:: The data

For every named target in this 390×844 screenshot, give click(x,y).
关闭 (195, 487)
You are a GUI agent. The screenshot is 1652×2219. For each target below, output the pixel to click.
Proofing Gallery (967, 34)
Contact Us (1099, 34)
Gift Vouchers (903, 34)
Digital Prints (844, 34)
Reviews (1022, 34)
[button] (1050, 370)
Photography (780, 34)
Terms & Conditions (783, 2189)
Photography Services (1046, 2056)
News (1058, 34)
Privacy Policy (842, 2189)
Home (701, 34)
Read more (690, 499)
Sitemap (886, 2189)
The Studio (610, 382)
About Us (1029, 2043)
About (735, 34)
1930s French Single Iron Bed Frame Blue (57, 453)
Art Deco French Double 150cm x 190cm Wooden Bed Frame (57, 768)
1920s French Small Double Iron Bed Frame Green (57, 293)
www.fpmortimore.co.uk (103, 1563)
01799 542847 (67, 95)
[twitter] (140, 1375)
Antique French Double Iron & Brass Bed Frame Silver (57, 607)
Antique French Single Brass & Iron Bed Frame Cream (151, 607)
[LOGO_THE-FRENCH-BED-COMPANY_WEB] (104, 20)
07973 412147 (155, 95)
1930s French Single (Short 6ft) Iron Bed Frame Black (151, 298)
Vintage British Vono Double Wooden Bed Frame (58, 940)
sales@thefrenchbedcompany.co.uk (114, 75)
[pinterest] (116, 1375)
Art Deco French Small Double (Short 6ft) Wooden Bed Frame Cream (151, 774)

::::

= Task =
Your response should consist of the data above, duplicated exactly.

= Exercise response =
For every named target in this 390×844 screenshot, give click(x,y).
关闭 (195, 487)
You are a GUI agent. The screenshot is 1652×2219. For each target below, output the pixel to click.
Proofing Gallery (967, 34)
Contact Us (1099, 34)
Gift Vouchers (903, 34)
Digital Prints (844, 34)
Reviews (1022, 34)
[button] (1050, 370)
Photography (780, 34)
Terms & Conditions (783, 2189)
Photography Services (1046, 2056)
News (1058, 34)
Privacy Policy (842, 2189)
Home (701, 34)
Read more (690, 499)
Sitemap (886, 2189)
The Studio (610, 382)
About Us (1029, 2043)
About (735, 34)
1930s French Single Iron Bed Frame Blue (57, 453)
Art Deco French Double 150cm x 190cm Wooden Bed Frame (57, 768)
1920s French Small Double Iron Bed Frame Green (57, 293)
www.fpmortimore.co.uk (103, 1563)
01799 542847 (67, 95)
[twitter] (140, 1375)
Antique French Double Iron & Brass Bed Frame Silver (57, 607)
Antique French Single Brass & Iron Bed Frame Cream (151, 607)
[LOGO_THE-FRENCH-BED-COMPANY_WEB] (104, 20)
07973 412147 (155, 95)
1930s French Single (Short 6ft) Iron Bed Frame Black (151, 298)
Vintage British Vono Double Wooden Bed Frame (58, 940)
sales@thefrenchbedcompany.co.uk (114, 75)
[pinterest] (116, 1375)
Art Deco French Small Double (Short 6ft) Wooden Bed Frame Cream (151, 774)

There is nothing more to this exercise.